> **Problem to solve**
Please write out again the part of the data that opens with the line containing "Screenshot is 352x2576." and closes with the line containing "My Account (58, 2560)", swapping "target" for "item" and keeping everything else the same.

> **Exercise material**
########
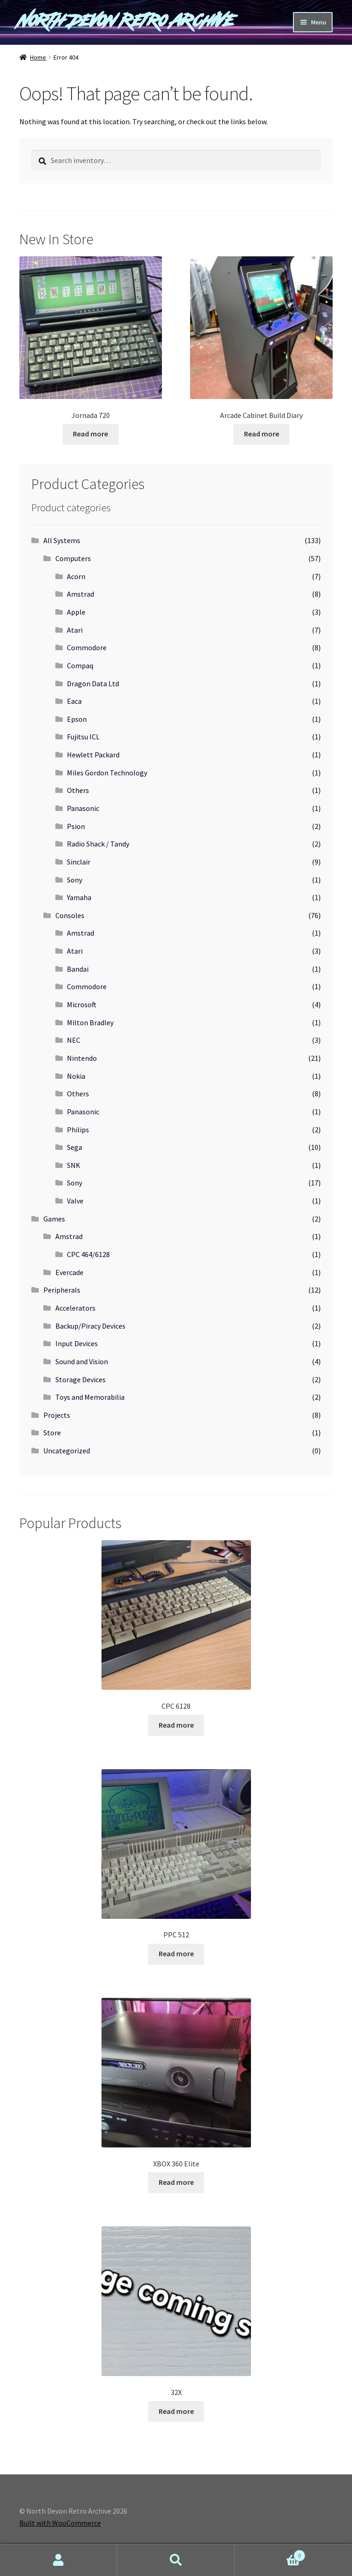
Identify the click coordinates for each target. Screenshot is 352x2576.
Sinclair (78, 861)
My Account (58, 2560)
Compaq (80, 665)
########
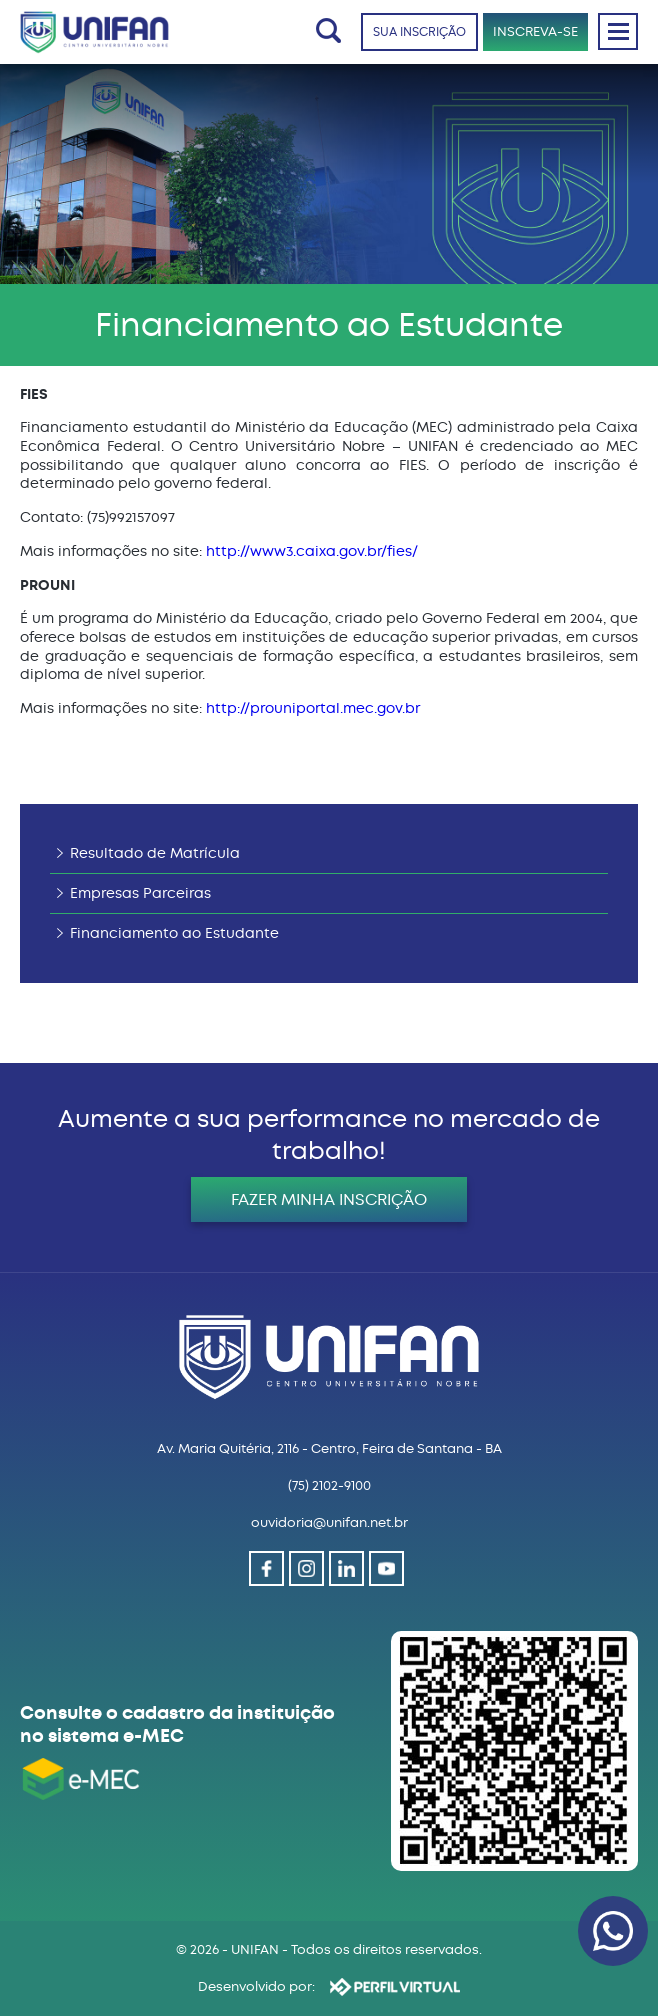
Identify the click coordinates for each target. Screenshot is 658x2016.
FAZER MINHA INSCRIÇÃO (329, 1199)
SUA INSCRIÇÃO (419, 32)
########
> **Complete output**
Identify the click coordinates for each item. Screenshot is 352x2576.
Sinclair (78, 861)
My Account (58, 2560)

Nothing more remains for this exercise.